La deriva radicale della società ungherese assume forme sempre più minacciose per le minoranze residenti nel paese magiaro. Dopo la proposta shock di un leader del terzo partito ungherese, Jobbik, che aveva chiesto al governo di compilare una lista dei servitori dello stato di origine ebrea, possibile minaccia per la sicurezza del paese, nuovi episodi confermano l’intorpidimento del clima. Nei giorni scorsi un parlamentare appena fuoriuscito da Jobbik, Balázs Lenhardt, ha bruciato in piazza una bandiera di Israele. Il gesto è stato compiuto nel corso di una manifestazione svoltasi di fronte alla sede del ministero degli Esteri a Budapest, nel corso della quale sono stati lanciati slogan indecenti come ” Sporchi ebrei” oppure “Mandate gli ebrei ad Auschwitz.” Il parlamentare che ha dato alle fiamme la bandiera di Israele aveva lasciato lo scorso mese il partito di estrema destra Jobbik, perché aveva posizioni troppo moderate.
Il leader della formazione magiara Gabor Vona ha chiesto  la cancellazione di ogni accordo con Israele.
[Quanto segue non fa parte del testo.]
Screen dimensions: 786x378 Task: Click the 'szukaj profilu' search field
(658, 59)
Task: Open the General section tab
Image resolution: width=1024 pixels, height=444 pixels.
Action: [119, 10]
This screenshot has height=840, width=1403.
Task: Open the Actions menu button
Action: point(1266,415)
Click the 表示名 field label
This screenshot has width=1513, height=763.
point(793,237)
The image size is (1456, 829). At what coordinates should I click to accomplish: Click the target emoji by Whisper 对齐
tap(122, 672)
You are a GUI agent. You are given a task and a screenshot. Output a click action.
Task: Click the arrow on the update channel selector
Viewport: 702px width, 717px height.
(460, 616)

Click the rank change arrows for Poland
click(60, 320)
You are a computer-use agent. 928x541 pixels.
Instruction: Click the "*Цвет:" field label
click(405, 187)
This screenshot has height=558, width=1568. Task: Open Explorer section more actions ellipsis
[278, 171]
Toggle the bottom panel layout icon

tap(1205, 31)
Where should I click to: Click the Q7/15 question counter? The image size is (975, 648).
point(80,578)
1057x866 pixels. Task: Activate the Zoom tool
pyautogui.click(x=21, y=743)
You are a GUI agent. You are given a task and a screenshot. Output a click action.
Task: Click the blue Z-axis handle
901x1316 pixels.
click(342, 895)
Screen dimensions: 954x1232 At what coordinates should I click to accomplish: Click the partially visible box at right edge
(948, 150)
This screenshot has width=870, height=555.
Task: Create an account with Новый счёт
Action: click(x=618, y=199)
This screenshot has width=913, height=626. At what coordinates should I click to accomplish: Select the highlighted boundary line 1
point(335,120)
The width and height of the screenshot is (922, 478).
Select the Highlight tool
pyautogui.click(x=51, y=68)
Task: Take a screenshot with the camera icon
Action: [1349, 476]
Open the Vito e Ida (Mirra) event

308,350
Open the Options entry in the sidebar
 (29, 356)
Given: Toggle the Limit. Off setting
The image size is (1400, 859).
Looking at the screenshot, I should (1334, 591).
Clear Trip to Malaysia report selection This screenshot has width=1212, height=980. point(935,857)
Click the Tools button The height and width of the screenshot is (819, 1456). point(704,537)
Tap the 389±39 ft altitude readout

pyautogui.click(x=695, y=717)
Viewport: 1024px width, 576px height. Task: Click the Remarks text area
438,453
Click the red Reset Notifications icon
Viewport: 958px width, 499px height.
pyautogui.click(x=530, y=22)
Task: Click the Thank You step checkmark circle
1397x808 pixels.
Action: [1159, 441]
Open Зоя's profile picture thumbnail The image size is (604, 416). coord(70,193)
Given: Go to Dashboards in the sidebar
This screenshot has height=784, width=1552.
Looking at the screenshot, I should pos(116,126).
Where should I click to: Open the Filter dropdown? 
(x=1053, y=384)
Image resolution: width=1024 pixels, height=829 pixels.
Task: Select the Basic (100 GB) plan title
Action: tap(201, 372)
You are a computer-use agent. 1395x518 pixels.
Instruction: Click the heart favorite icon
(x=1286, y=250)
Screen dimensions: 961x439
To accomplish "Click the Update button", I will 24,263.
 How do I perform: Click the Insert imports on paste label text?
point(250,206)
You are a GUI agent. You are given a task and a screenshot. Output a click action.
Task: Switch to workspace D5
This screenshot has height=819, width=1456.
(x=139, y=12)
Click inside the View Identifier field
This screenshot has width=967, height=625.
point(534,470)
Una proposta che segue la misura shock  suggerita da un altro leader di Jobbik, Marton Gyongyosi, la compilazione di liste di ebrei che mettono a rischio la sicurezza dell’Ungheria con la loro partecipazione al governo. Una di queste persone, János Vilmos Fónagy, sottosegretario allo Sviluppo nazionale, ha risposto alle provocazioni del terzo partito del parlamento magiaro. ” Mia madre e mio padre sono ebrei come lo sono io, che vi piaccia o no”, ha detto l’uomo di governo di fronte all’assemblea legislativa, spiegando di non avere una doppia cittadinanza con Israele, e di non essere religioso. “Io non posso scegliere, sono nato così. Ma voi potete scegliere, e avete preso un percorso ben preciso”, ha rimarcato ai parlamentari di Jobbik, responsabili di una propaganda antisemita sempre più inquietante.
In un’analisi di Reuters International si evidenzia come finora la disgustosa retorica non ha prodotto episodi di violenza fisica, in un paese dove sono morti 500 mila ebrei durante l’Olocausto. Ci sono però stati casi allarmanti, come la profanazione del cimitero ebraico di Budapest, e attacchi verbali ad un anziano rabbino. La crisi economica e sociale che ha colpito il paese magiaro negli ultimi anni è però un terreno fertile per l’esplosione della frustrazione contro le minoranze etniche. Come nota un sondaggista magiaro, però. se tuonare contro i rom porta molti volti, l’antisemitismo non è ancora una fonte per aumentare i propri consensi, almeno per ora. Jobbik rimane il terzo partito del paese, e la sua forza elettorale si basa sul vasto consenso che ottiene nella fascia più giovane dell’elettorato.